Persistent symptoms in LT4 treated patients
Two (1.3%) DES members estimate that 11–30% of hypothyroid patients experience persistent symptoms despite biochemical euthyroidism on LT4 therapy, while some members (11.2%) claim that > 30% of the patients have persistent symptoms. The majority of the respondents estimate this fraction of patients to be 6–10% (n = 57, 37.5%) or less than 5% (n = 35, 23.0%); ≤ 10% vs. > 10%, p < 0.001). The remaining respondents (27.0%) are not sure. Eighty-nine (58.6%) answer that this trend has increased over the past five years, 21 (13.8%) cannot detect any change, 10 (6.6%) declare fewer such cases, and the rest (21.1%) are not sure/did not answer (more cases vs. fewer cases; p < 0.001). The outcome of these questions does not depend on any of the demographic variables stated above.

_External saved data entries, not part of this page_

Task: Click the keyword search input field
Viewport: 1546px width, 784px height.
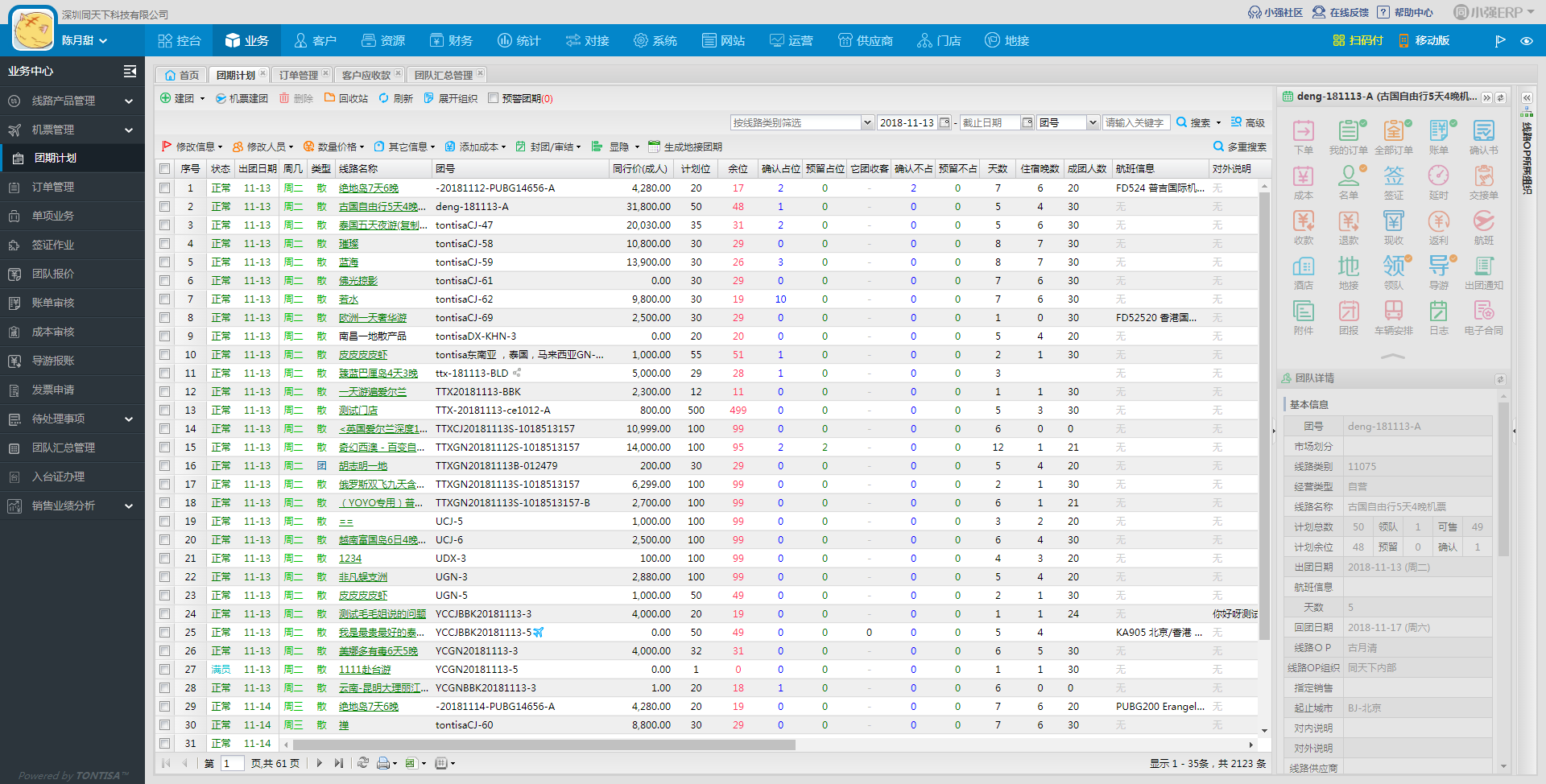Action: point(1135,122)
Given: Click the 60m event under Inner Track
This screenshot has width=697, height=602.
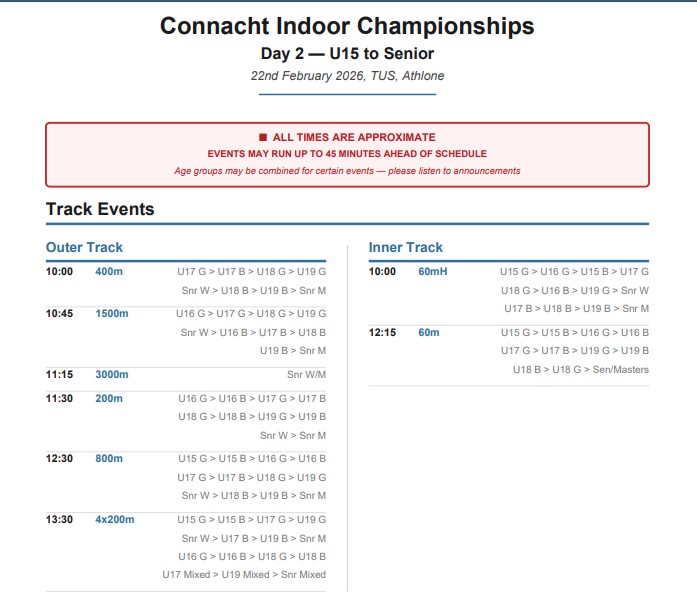Looking at the screenshot, I should (428, 332).
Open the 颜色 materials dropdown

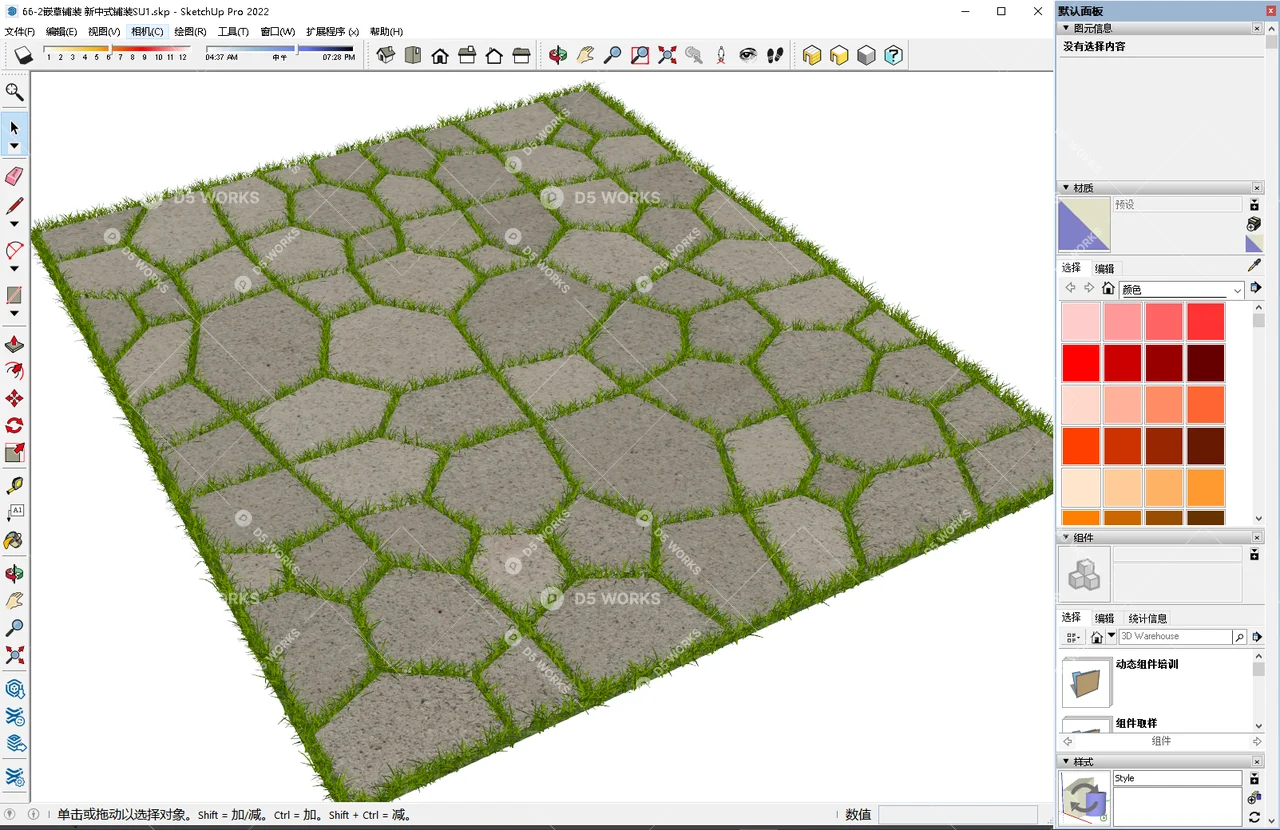[1237, 290]
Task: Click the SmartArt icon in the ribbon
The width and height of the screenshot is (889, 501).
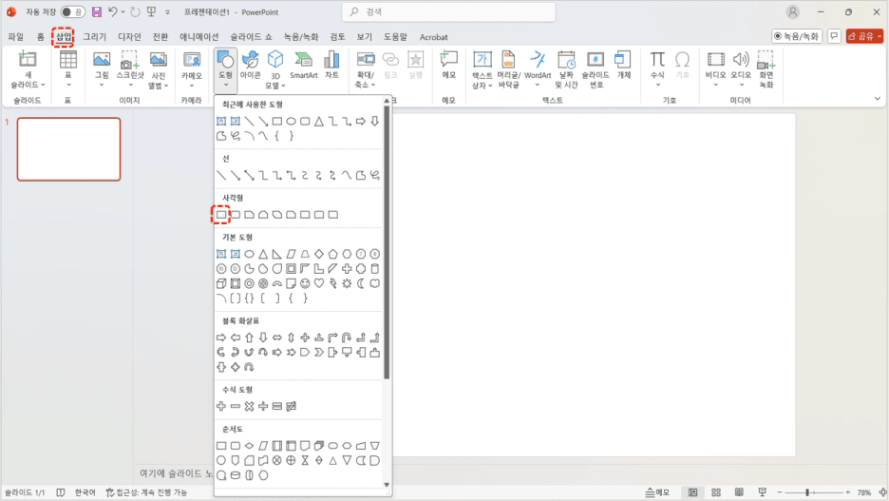Action: [304, 65]
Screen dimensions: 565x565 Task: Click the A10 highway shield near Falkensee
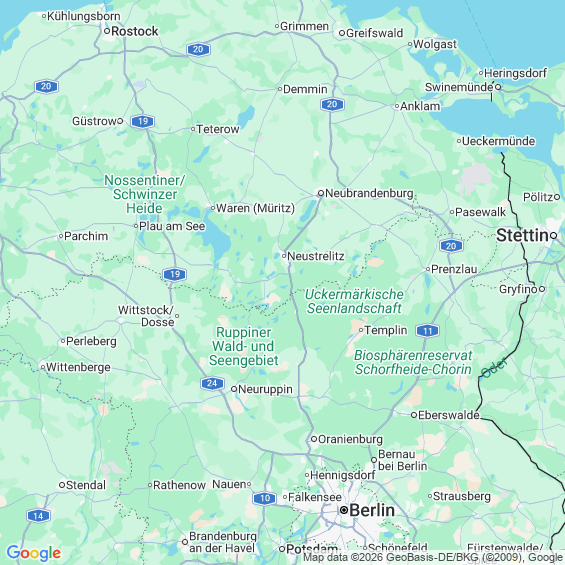(x=264, y=498)
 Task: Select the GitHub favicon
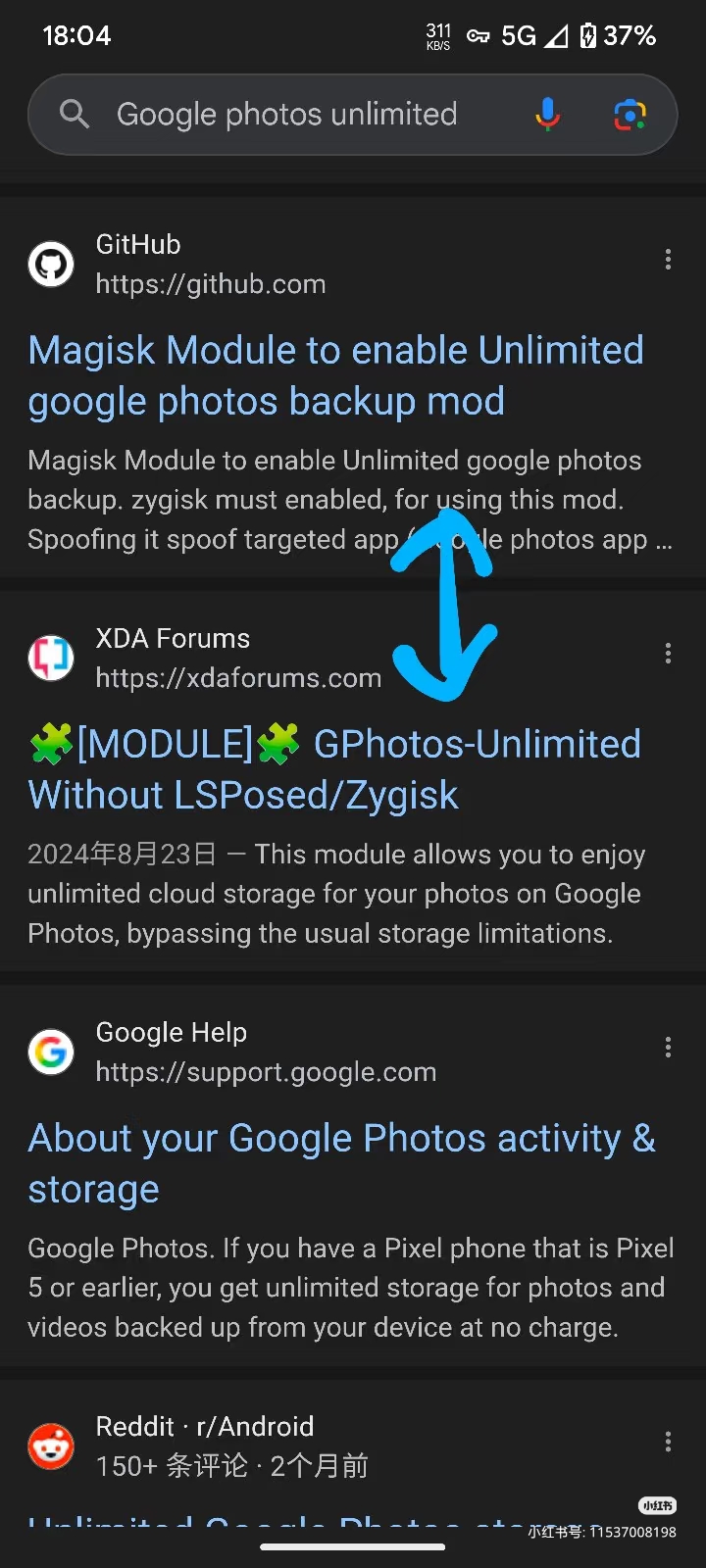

Due to the ongoing speculation on the causes of persistent hypothyroid symptoms, Danish endocrinologists were asked to comment on eight possible causes of this clinical condition (Fig. 2). While most respondents are neutral or did not answer, a few endocrinologists agree that persistent symptoms could be due to psychosocial factors, comorbidities, unrealistic expectations, chronic fatigue syndrome, inflammation due to autoimmunity, the burden of chronic disease, or the burden of taking medication. Only a minority state that symptom persistence might be due to LT4’s inability to restore normal physiology.
Supplementation with selenium and iodine
The Danish endocrinologists are nearly equally divided into two categories regarding supplementation; 57 (37.5%) answer that supplementation with selenium or iodine could be used if requested by the patient, while 62 (40.8%) state that such supplementation should never be used. Ten respondents (6.6%) answer that selenium or iodine could be used in patients with co-existing autoimmune thyroiditis. Only one member (0.7%) recommends supplementation to patients with subclinical hypothyroidism, while twenty-two (14.5%) are not sure/did not provide an answer (“never use” vs. others; p = 0.599). The outcome in questions regarding supplementations does not depend on any of the demographic variables stated above.
Endocrinologists with hypothyroidism
Only two (1.3%) DES members who completed the survey are diagnosed with hypothyroidism. These two hypothyroid physicians are not experiencing excessive tiredness and declare they have not tried combination therapy with LT4 + LT3.
One-hundred-and-nine respondents claim not to be diagnosed with hypothyroidism; of these, 89 (81.7%) will not consider combination therapy, with either LT3 + LT4 or DTE in case of hypothyroidism. Twenty (18.3%) members might consider combination therapy, and 28.9% did not provide an answer to this question.